= Objective 1 =
According to the page text, what must also be set when the checkpoint policy is set to custom?

### Page text

1 The auctionItemReader is the reference name of the AuctionItemReader. By default, a Batch component’s default name is its Fully Qualified Name (org.acme.batch.AuctionItemReader). When a Batch component is annotated with @Named, its name is shortened to the component’s simple name with the first letter lowercase (auctionItemReader).
2 The auctionItemProcessor reference name of the AuctionItemProcessor
3 The auctionItemWriter reference name of the AuctionItemWriter

To execute this Job:

import jakarta.batch.operations.JobOperator;
import jakarta.batch.runtime.BatchRuntime;
import java.util.Properties;
import jakarta.inject.Inject;

@Inject
JobOperator jobOperator;

void execute() {
    long executionId = jobOperator.start("auctionsJob", new Properties());
}

Chunk configuration

The chunk element definition supports several attributes that control how chunk processing behaves:

Chunk Attributes

Type

Default

checkpoint-policy

Configures the checkpoint policy commit behavior for the chunk. Valid values are: item or custom. The item policy means the chunk is checkpointed after a certain number of items are processed. The custom policy means the chunk is checkpointed according to a checkpoint algorithm implementation. Setting the policy to custom also requires the checkpoint-algorithm element to be set.

String

item

item-count

Configures the number of items to process per chunk when using the item checkpoint policy. After reading the configured number of items, the items are written and the transaction committed.

int

10

time-limit

Configures the amount of time in seconds before taking a checkpoint for the item checkpoint policy. A checkpoint is taken when time-limit is reached or item-count items have been processed, whichever comes first.

######

= Objective 2 =
Rewrite the rows as a JSON list of strings, one string per line with blank lines omitted, starting with the row line containing "will click(x=785, y=42)." and going on through the row line containing "pos(604,570)".

### Material supplied

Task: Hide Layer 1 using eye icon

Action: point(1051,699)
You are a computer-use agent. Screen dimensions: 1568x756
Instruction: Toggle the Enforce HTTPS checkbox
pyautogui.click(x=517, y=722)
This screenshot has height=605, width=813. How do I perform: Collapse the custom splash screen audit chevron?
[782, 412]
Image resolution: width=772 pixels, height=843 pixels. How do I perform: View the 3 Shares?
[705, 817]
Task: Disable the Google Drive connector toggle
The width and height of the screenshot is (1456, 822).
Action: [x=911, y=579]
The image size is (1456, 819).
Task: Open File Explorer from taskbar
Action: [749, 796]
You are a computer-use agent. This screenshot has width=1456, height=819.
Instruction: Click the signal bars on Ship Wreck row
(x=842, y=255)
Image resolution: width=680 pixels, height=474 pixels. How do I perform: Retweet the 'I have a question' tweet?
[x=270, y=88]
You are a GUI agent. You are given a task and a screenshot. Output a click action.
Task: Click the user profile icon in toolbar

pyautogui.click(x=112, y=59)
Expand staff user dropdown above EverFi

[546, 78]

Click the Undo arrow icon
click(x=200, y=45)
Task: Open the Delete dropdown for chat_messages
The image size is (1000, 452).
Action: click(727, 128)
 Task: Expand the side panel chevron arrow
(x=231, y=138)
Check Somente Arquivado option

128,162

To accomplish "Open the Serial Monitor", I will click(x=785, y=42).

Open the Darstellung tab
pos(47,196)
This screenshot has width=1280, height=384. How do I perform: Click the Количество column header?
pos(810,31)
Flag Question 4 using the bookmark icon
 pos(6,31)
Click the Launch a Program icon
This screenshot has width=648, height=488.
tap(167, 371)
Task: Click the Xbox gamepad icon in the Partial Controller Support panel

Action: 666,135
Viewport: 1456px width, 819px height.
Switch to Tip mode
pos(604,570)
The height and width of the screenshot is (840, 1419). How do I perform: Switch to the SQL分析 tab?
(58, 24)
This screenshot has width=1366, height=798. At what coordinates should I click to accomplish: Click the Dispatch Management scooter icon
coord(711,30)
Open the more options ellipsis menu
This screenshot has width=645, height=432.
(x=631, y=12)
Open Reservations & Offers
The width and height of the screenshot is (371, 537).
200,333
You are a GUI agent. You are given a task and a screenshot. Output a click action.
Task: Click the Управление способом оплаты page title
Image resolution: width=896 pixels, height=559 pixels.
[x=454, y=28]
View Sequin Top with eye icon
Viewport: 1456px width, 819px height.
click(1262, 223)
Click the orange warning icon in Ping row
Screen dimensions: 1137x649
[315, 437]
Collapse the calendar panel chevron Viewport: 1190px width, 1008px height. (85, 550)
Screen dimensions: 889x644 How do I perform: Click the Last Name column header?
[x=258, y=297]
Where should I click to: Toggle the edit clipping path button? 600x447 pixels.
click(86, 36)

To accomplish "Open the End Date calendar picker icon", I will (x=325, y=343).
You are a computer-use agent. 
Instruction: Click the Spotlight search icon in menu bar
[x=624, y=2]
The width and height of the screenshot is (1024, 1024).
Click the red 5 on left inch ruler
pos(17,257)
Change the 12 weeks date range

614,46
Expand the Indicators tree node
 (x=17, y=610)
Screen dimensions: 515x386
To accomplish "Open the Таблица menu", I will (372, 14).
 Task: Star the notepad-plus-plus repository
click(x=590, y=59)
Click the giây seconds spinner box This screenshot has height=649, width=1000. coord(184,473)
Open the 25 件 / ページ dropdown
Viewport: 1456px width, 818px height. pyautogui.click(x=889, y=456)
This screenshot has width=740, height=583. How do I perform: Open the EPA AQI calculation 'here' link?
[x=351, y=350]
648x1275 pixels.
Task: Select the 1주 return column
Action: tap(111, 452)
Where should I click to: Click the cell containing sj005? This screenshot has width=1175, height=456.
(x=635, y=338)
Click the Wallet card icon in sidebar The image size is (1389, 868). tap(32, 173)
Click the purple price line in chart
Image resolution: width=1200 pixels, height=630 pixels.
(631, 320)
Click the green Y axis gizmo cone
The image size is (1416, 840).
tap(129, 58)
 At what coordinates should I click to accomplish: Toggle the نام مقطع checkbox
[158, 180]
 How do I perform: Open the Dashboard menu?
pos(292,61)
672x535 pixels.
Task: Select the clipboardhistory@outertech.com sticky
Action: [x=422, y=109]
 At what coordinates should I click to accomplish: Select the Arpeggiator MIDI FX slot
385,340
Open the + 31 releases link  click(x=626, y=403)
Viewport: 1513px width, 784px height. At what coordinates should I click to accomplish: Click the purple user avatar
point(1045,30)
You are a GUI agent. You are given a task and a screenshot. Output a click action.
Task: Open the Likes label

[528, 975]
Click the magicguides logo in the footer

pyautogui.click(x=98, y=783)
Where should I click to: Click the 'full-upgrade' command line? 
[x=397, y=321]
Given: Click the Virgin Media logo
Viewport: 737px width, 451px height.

######

= Complete answer 1 =
The checkpoint-algorithm element must also be set.

= Complete answer 2 =
[
  "To accomplish \"Open the Serial Monitor\", I will click(x=785, y=42).",
  "Open the Darstellung tab",
  "pos(47,196)",
  "This screenshot has width=1280, height=384. How do I perform: Click the Количество column header?",
  "pos(810,31)",
  "Flag Question 4 using the bookmark icon",
  " pos(6,31)",
  "Click the Launch a Program icon",
  "This screenshot has width=648, height=488.",
  "tap(167, 371)",
  "Task: Click the Xbox gamepad icon in the Partial Controller Support panel",
  "Action: 666,135",
  "Viewport: 1456px width, 819px height.",
  "Switch to Tip mode",
  "pos(604,570)"
]